We, as Outbackers, enjoy a great rally. Its a chance to get together and develop and kindle friendships. We all have watched these rallies develop from a few ideas - to a full blown multi-family rally - packed with lots of activities, great food, and great companionship - all from ideas from our group. The great part about these events is that although they have been not within our geographical area, we enjoyed that experience via shared posts from those that participated in the rallies.

Rallies are a GREAT way of bringing people together.

Whether you have attended a rally or not - here is your chance to participate. Its simple - please share a memorable experience that you have experienced in an Outbacker rally with us. It's OK if you have not attended a rally, please share with us what you really enjoy about being a member on Outbackers.com.

Ok, I'll start - For me, the largest rally that I have participated in was the Gettysburg Rally @ Drummer Boy Campground. This was my first rally with Outbackers. My most memorable experience was actually being part of the rally group and meeting everyone that we had worked with months on planning the event. The rally was a true example of teamwork - with everyone willing to help - from activities - to planning the pot luck supper. The friendships had developed from the rally that provided for lots of time to connect again with other Outbackers.

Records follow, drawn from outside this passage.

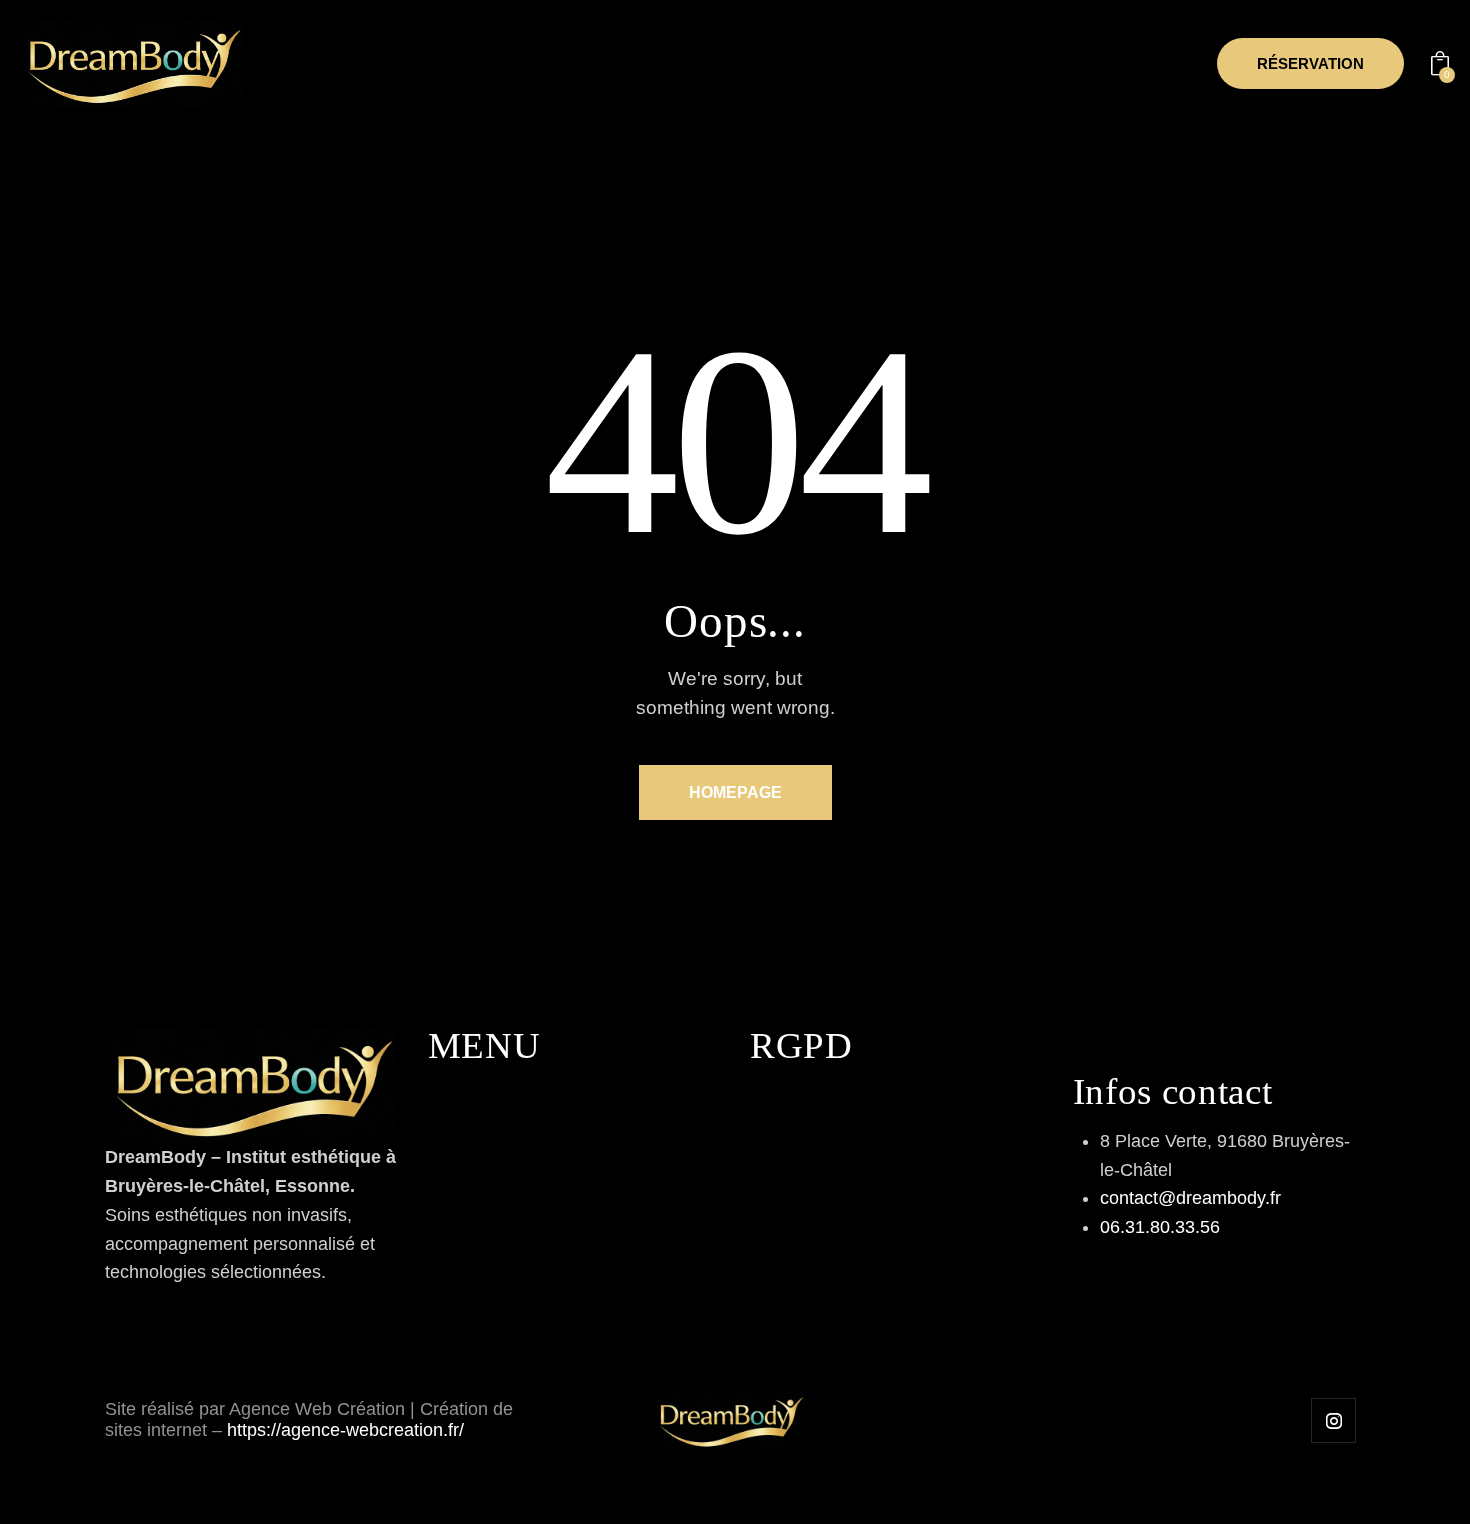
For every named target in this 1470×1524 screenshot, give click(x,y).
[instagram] (1333, 1420)
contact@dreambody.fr (1190, 1198)
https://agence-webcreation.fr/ (345, 1430)
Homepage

So, c'mon everyone, join in the Rally - share with us an Outbacker experience - and what Outbackers really means to you!

Rick


----------



## 'Ohana (May 20, 2007)

We've been to several rallies with the first one being in Luray. We certainly enjoyed meeting folks that we had an online relationship with. At that time (around 2006) most Outbacks had the rear slide and we have pictures of a long row of Outbacks with their rear slides out. It just looked so cool. Best food that I remember was excellent pork at the Spring Gulch rallies and butternut squash soup at that rally also. Good times...


----------



## Doxie-Doglover-Too (Jan 25, 2007)

Oh Gosh! ONE? I can't! EVERY rally has brought laughter, closeness, too much eating, more learning, shared mods, new info on camping and best of all , always always always talk of the next get together and often plans put into place then and there! Rally's Rock! Without Oubackers, our camping experiences since getting our Outback would have been minimal as we like to camp WITH others, not alone. How could we have done that without Outbackers? We have attended several Casual Get Togethers as well, all because of Outbackers. Ya gotta love when Tom and Sue post "hey! we are going here on these dates, join us!" and other do just that! Woo Hoo!


----------



## Doxie-Doglover-Too (Jan 25, 2007)

and besides, what about all the







I have met and been kissed by???


----------



## rdvholtwood (Sep 18, 2008)

Please remember - this isn't just about the rallies - its about WHAT you VALUE about Outbackers.com! Yes, its a RALLY to show your SUPPORT!


----------



## Doxie-Doglover-Too (Jan 25, 2007)

what I value is that it's a place I can come to and always have a friend, make a friend, get an answer, get advice, share a laugh, share a tear, leave smiling. It's a place I WANT to come to, ENJOY coming too, look FOWARD coming to, and walk away with something. It's more than a forum............it's a family.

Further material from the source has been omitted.